I'll gladly accept comments here or as pull request (see contributing), as you wish, about:
The module code presented is.. fairly semplicistic and I do not plan to change it: the tutorial is about all but coding: tests, documentation, distribution and revision control are the points of this guide and I tried to keep everything as small as possible. If you really cannot resist to rewrite the code of the module, rewrite it all and I can add a TIMTOWTDI section, just for amusement.
By other hand the day eight: other module techniques has room for improvements and additions: if you want to share your own tecquiques about testing, makefile hacking, automating distribution I think this is the place. I choosed module-starter to sketch out the module as it seemed to me simple and complete, but it has some quirks. Other tools examples can be worth another day of tutorial, but keep it simple.
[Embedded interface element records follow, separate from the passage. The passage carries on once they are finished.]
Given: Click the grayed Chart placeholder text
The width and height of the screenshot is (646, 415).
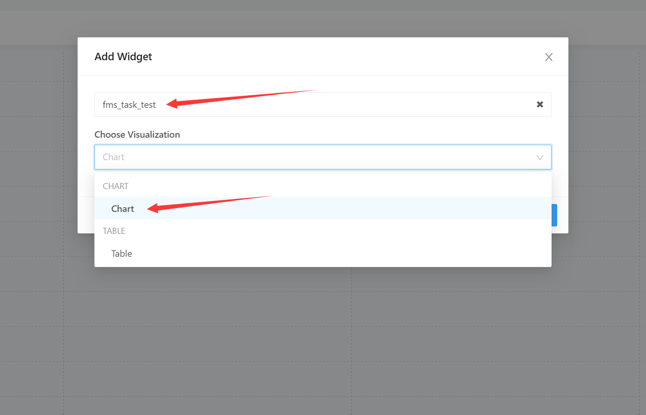Looking at the screenshot, I should (x=114, y=157).
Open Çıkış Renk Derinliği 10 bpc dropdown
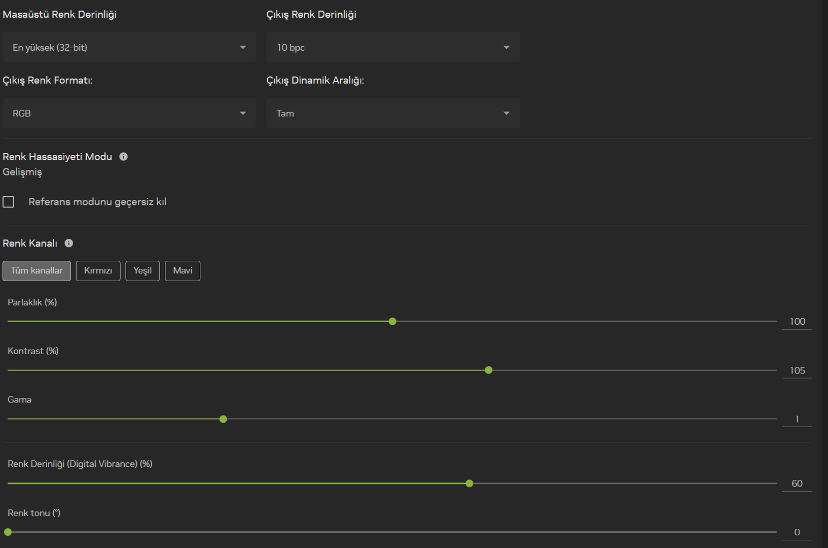Image resolution: width=828 pixels, height=548 pixels. pyautogui.click(x=393, y=47)
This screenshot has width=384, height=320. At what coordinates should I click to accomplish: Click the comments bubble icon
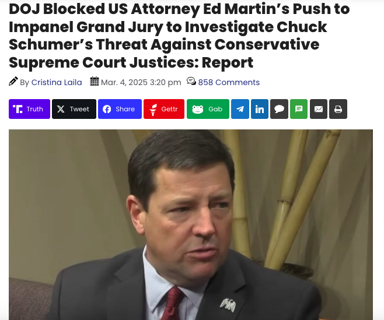pos(191,81)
When you have commented this tutorial I'll remove the [RFC] in the title and I'll point newcomers to this guide (or better if it will be reposted in other section?), if you judged it is worth to read.
UPDATE 20 Dec. Added a readmore tag around the below content. The online repository is receiving some pull requests ;) so I added a version number to the doc. Tux is very busy but pointed me to Release::Checklist and I'l add it to the tutorial.
Discipulus's step by step tutorial on module creation with tests and git
day zero: introduction
This tutorial is not about coding: that's it! The code, idea and implementation presented below are, by choice, futile, piffling and trifling ( the module resulting following this tutorial is available, archived on its own repository).
This tutorial, by other hands, tries to show to the beginner one possible path in module creation. As always in perl there are many ways to get the job done and mine is far to be the optimal one, but as I have encountered many difficulties to choice my own path, perhaps sharing my way can help someone else.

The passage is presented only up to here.